Procédure devant la cour
Par une requête et un mémoire complémentaire, enregistrés les 6 février 2017 et 27 septembre 2018, M. et Mme A... E..., représentés par MeF..., demande à la cour :
1°) d'annuler ce jugement du tribunal administratif de Clermont-Ferrand du 6 décembre 2016 ;
2°) de prononcer la décharge de ces impositions et pénalités correspondantes ;
3°) de mettre à la charge de l'Etat une somme de 3 000 euros au titre de l'article L. 761-1 du code de justice administrative.
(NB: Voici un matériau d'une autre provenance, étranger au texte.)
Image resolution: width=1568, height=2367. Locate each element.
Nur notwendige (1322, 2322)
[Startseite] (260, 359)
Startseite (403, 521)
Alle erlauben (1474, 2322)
M. et Mme A... E... soutiennent que :
- l'administration ne les ayant pas informés de l'origine et de la teneur des informations et documents obtenus auprès de tiers et ayant motivé les rectifications, elle a méconnu les dispositions de la charte du contribuable vérifié et les dispositions de l'article L. 76 B du livre des procédures fiscales ;
- faute d'avoir reçu un avis de mise en recouvrement, ils ont été privés d'une garantie substantielle ;
- la décision de leur infliger des pénalités est insuffisamment motivée, notamment en ce qu'elle n'apporte pas d'éléments susceptibles de démontrer que M. A... E... était gérant de fait.
Par un mémoire en défense enregistré le 28 juin 2017, le ministre de l'action et des comptes publics conclut au rejet de la requête.
Le ministre de l'action et des comptes publics soutient que :
- les requérants ont été régulièrement informés de l'origine et de la nature des renseignements ayant servi à asseoir le redressement et ils ne soutiennent pas avoir demandé en vain le compte rendu d'entretien, lequel comporte la signature de M. A...E...;
- la proposition de rectification mentionne les considérations de droit et de fait ayant conduit à l'application de la pénalité en litige et est ainsi suffisamment motivée au sens de l'article L. 80 D du livre des procédures fiscales ;
- le point de savoir si M. A... E... peut être qualifié de dirigeant de fait de la SARL RL Construction est sans incidence sur le caractère suffisamment motivé des pénalités.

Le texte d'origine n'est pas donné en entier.